Giordino to take his place in front of the hydroscan as he rose and followed the Catawba’ s skipper into a small compartment stacked with cabinets containing nautical charts. Dover checked the label inserts, pulled open a drawer and rummaged inside. Finally he extracted a large chart marked “Satellite Survey Number 2430A, South Shore of Augustine Island.” Then he laid it on a table and spread it out.
“Is this what you have in mind?”
Pitt leaned over and studied the bird’s-eye view of the sea off the volcanic island’s coast. “Perfect. Got a magnifying glass?”
“In the shelf under the table.”
Pitt found the thick, square lens and peered through it at the tiny shadows on the photo survey. Dover left and returned shortly with two mugs of coffee.
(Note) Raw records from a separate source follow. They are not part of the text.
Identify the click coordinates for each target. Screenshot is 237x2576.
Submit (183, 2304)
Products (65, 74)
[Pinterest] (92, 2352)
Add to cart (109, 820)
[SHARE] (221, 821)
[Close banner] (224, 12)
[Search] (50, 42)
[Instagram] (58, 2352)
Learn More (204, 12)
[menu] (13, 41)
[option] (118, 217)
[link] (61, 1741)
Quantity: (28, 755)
“Your chances are nil of spotting an anomaly in that geological nightmare on the seafloor. A ship could stay lost forever in there.”
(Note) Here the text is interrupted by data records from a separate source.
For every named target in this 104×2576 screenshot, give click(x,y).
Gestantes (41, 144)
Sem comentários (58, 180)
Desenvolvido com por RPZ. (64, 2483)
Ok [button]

“I’m not looking at the seafloor.”
Dover heard Pitt’s words all right, but the meaning didn’t register. Vague curiosity reflected in his eyes, but before he could ask the obvious question the speaker above the doorway crackled.
“Skipper, we’ve got breakers ahead.” The watch officer’s voice was tense. “The Fathometer reads thirty feet of water under the hull—and rising damned fast.”
“All stop!” Dover ordered. A pause, then: “No, reverse engines until speed is zero.”
“Tell him to have the sonar sensor pulled in before it drags bottom,” Pitt said offhandedly. “Then I suggest we drop anchor.”
Dover gave Pitt a strange look, but issued the command. The deck trembled beneath their feet as the twin screws reversed direction. After a few moments the vibration ceased.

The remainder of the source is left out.